Theoretical question about browser javascript engines
I doubt this is possible, and I'm certain to do it in a production environment would be an impressively bad idea. This is just one of those hypothetical "I-wonder-if-I-could..." things.
I was w开发者_运维问答ondering if it is possible to modify or extend how the browser JavaScript engine parses the code at run-time. For example: if I tried to use C# style lambda syntax in JavaScript:
var x = myJsObjCollection.Where(a=>a.ID == 2);
Could I modify the parsing of the script and intercept the lambda code and parse it myself?
I doubt it.
The engine which parses and executes the javascript is on the client's browser, and as such cannot be modified or changed by any website (I would hope).
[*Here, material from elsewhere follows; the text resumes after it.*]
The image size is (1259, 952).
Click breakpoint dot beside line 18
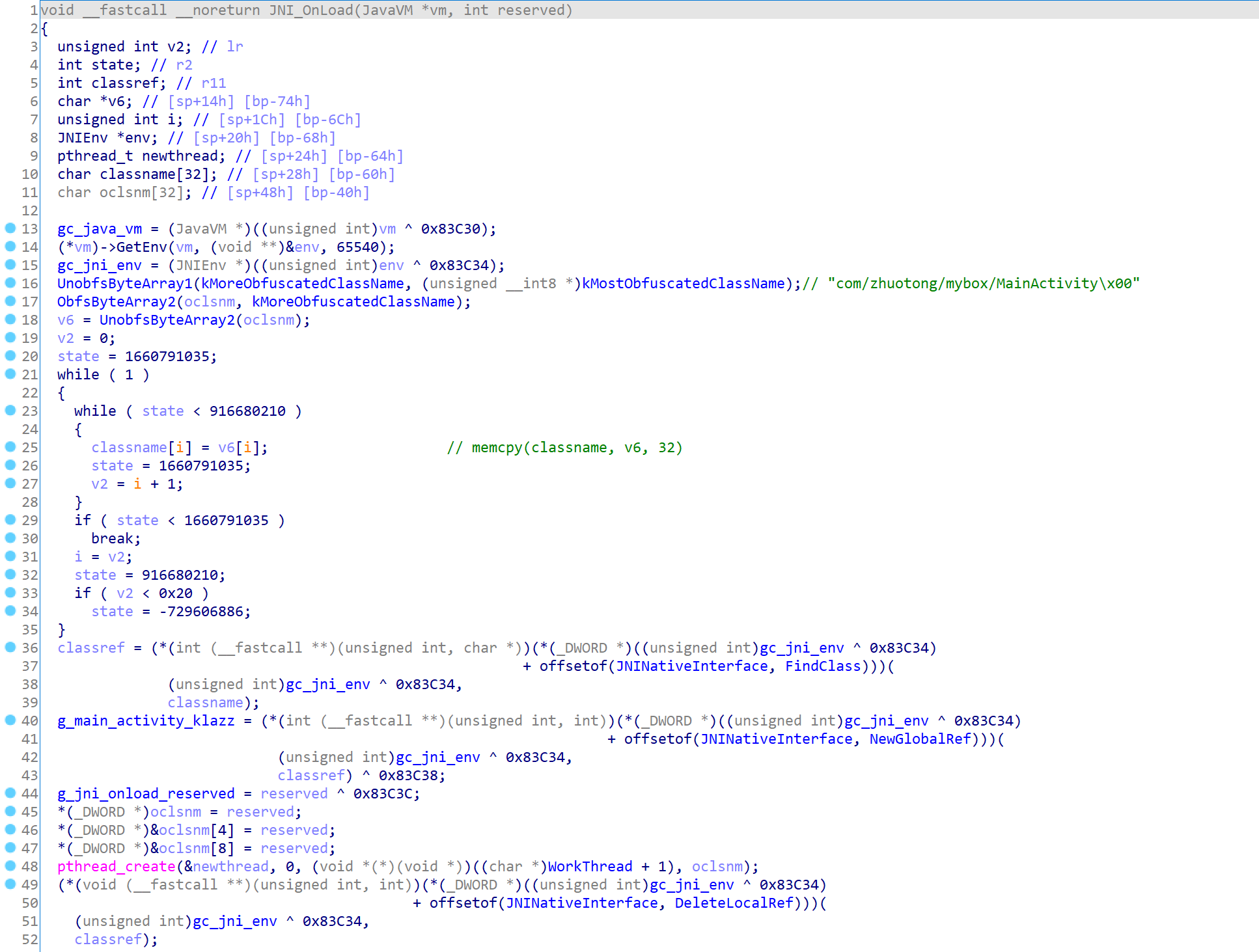(10, 319)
Potentially you could use javascript supported types and syntax to describe a lambda expression and then have your own javascript library which expands it to valid javascript calls.
However, it would not be that useful since javascript functions are already super flexible. Your code above in valid JS would look like the equivalent c# delegate:
var x = myJsObjCollection.Where(function() { if (this.ID == 2) return this; });
Which isn't a whole lot more work to type.
Update
To take Bob's Idea a couple steps further, you could potentially write something like this:
function lambda(vName, comparison)
{
var exp = new RegExp("\\b" + vName + "\\.", "g");
comparison = comparison.replace(exp, "arg.");
return function(arg) {
var result;
eval("result = " + comparison + ";");
return result;
};
}
Then your Where function would look something like:
Array.prototype.Where = function(lambdaFunc) {
var matches = [];
for (var i in this)
{
if (lambdaFunc(this[i]))
matches[matches.length] = this[i]
}
return matches;
};
And you could call it:
var x = myJsObjCollection.Where(lambda("a", "a.ID == 2"));
Working example at http://jsbin.com/ifufu/2/edit.
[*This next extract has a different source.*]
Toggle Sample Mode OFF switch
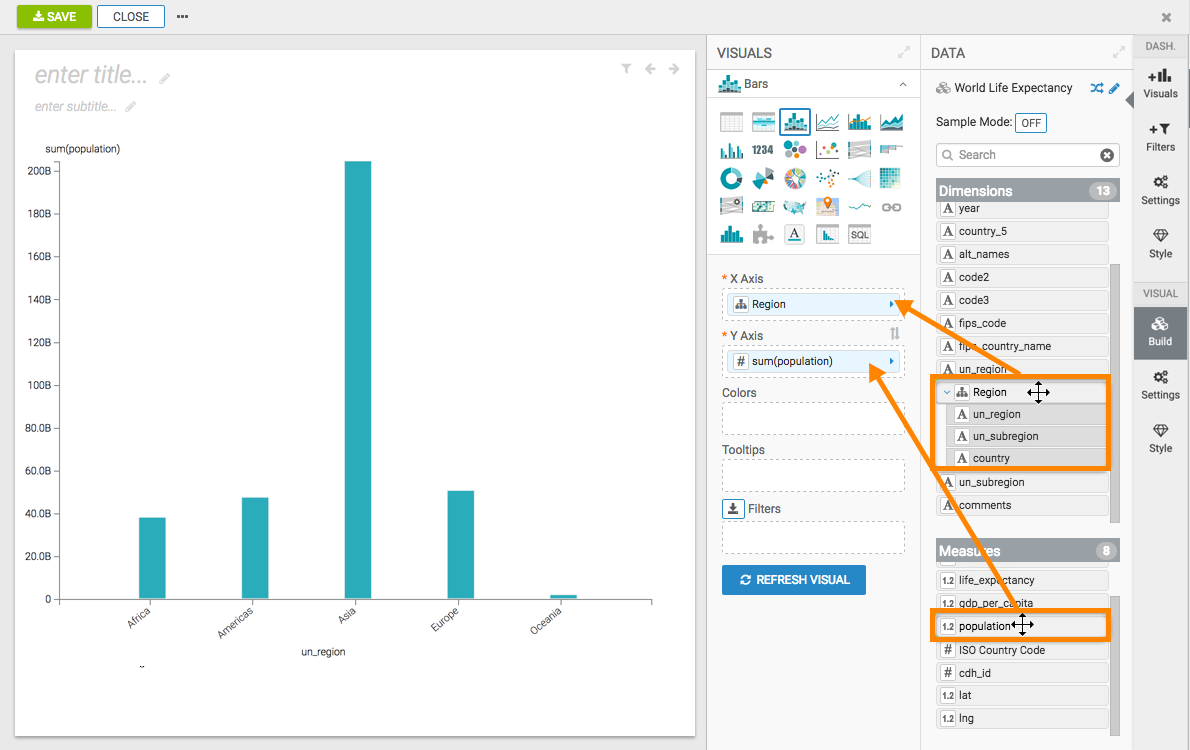Viewport: 1190px width, 750px height. tap(1030, 122)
There's no direct way to do this in JavaScript. The closest you could get would be to write your own eval
type function which would interpret whatever code you want.
Or, get the V8 JavaScript engine source code, make some changes to that, and see if you can get it implemented in Chrome somehow :)
The answer is pretty much "no", but check this out: http://osteele.com/sources/javascript/functional/ and in particular the stuff about string -> function "coercion".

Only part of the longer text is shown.